--- CONSIGNE ÉNONCÉE ---
Renvoyez à l'identique la portion de l'extrait fourni qui va de "Compte tenu de" à "et particulièrement polluant.".

En décembre 2014, la mairie précisa qu'en l'absence de servitude légale elle avait recherché une solution amiable avec les deux propriétaires concernés (d'un côté concession d'une servitude de passage amiable, et de l'autre convention signée avec M. Beaumanoir assortie de travaux de clôture à la charge de la ville et du département). Cette situation est insatisfaisante et les ACR vont saisir le préfet à l'automne pour lui demander d'engager la procédure de révision du tracé de la SPPL afin d'assurer un passage le long du littoral conformément à la Loi.

 

Le projet de base de jet-ski à Solidor

Au printemps 2015, la presse officielle se fit l'écho d'un projet d'installation d'une base de formation à la conduite des jet-skis à Saint-Malo au port de Solidor, projet qui aurait reçu l’agrément de la DTTM au mépris des pratiques démocratiques les plus élémentaires, et qui souleva un tollé de protestations dans la région (voir à ce sujet l'article du Malotru).

Compte tenu de la procédure de SPPL en cours sur la jonction entre le parc de la Briantais et celui des Corbières, et du démarrage annoncé des travaux, les ACR35 ont publié un communiqué de protestation le 5 juin 2015, où il a été affirmé leur détermination de s’opposer par tous les moyens légaux à un projet purement commercial et particulièrement polluant.

À l'heure actuelle, la situation est incertaine et l'on ne sait toujours pas si une telle opération portée par un particulier pourra recevoir une autorisation administrative.

--- LIGNES DE DONNÉES ---
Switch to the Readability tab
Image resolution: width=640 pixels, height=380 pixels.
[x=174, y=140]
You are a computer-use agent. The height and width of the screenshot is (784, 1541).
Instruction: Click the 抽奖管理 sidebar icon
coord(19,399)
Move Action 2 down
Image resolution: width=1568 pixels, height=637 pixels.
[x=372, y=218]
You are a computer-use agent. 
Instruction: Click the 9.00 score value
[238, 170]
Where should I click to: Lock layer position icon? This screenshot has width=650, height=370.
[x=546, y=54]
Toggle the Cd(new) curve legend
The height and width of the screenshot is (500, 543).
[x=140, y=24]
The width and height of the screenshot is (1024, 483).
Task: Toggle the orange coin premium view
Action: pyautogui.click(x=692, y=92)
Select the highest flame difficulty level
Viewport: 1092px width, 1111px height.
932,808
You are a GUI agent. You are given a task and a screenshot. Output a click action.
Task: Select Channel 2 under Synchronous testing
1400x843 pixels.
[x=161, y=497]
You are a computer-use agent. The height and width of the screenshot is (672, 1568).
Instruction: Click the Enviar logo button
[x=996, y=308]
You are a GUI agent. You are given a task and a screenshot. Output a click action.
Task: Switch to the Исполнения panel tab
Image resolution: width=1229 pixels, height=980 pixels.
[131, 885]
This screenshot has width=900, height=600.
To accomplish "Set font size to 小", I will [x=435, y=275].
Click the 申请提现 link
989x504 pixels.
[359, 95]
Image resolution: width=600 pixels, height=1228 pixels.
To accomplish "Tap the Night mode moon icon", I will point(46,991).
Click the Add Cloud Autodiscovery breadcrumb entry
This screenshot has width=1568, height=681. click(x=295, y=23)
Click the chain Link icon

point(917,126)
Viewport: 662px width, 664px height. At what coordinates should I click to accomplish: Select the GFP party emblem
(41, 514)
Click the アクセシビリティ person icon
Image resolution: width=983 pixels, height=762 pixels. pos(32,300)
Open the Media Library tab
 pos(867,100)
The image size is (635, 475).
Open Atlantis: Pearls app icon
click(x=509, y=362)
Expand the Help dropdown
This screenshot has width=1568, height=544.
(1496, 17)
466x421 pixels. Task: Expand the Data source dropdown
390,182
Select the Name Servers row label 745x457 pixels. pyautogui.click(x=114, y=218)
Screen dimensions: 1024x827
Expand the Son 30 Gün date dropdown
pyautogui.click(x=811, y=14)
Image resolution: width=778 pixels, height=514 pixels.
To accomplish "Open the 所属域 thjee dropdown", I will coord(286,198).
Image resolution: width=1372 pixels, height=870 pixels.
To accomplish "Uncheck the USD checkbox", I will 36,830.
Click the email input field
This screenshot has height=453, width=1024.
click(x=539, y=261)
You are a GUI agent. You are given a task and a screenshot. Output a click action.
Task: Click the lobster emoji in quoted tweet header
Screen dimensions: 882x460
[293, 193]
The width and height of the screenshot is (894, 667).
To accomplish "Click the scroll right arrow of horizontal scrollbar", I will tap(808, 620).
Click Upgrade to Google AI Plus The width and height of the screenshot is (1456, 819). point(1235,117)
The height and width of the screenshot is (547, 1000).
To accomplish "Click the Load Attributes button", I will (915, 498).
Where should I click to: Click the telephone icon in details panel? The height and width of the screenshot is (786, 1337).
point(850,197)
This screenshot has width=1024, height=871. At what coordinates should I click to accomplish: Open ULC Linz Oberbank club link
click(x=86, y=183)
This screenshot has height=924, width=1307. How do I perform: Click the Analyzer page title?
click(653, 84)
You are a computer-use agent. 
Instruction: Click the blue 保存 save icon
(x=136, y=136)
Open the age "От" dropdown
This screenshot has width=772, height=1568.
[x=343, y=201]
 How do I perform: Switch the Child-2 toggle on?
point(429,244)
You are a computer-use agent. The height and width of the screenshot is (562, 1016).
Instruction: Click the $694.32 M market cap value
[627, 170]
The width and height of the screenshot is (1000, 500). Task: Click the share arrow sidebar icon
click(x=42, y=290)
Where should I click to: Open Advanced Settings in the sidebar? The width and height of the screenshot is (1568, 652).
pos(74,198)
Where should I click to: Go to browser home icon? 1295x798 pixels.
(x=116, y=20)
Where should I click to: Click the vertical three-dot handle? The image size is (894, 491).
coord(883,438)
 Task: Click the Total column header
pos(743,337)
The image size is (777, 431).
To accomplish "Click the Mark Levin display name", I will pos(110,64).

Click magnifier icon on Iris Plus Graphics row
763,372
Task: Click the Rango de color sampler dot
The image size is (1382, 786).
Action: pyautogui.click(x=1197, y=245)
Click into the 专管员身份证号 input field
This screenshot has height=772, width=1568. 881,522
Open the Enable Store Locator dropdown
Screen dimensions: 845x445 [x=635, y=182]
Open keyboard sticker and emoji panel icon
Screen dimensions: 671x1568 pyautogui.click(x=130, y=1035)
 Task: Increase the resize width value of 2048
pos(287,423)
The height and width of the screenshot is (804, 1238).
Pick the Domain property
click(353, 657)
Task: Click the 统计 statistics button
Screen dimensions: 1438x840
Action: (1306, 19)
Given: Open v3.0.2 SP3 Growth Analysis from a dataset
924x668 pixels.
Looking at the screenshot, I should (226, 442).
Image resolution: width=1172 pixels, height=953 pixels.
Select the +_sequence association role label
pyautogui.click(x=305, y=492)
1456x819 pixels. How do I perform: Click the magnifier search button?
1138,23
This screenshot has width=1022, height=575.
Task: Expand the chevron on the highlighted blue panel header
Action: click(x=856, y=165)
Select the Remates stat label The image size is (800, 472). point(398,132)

--- SORTIE PRODUITE ---
Compte tenu de la procédure de SPPL en cours sur la jonction entre le parc de la Briantais et celui des Corbières, et du démarrage annoncé des travaux, les ACR35 ont publié un communiqué de protestation le 5 juin 2015, où il a été affirmé leur détermination de s’opposer par tous les moyens légaux à un projet purement commercial et particulièrement polluant.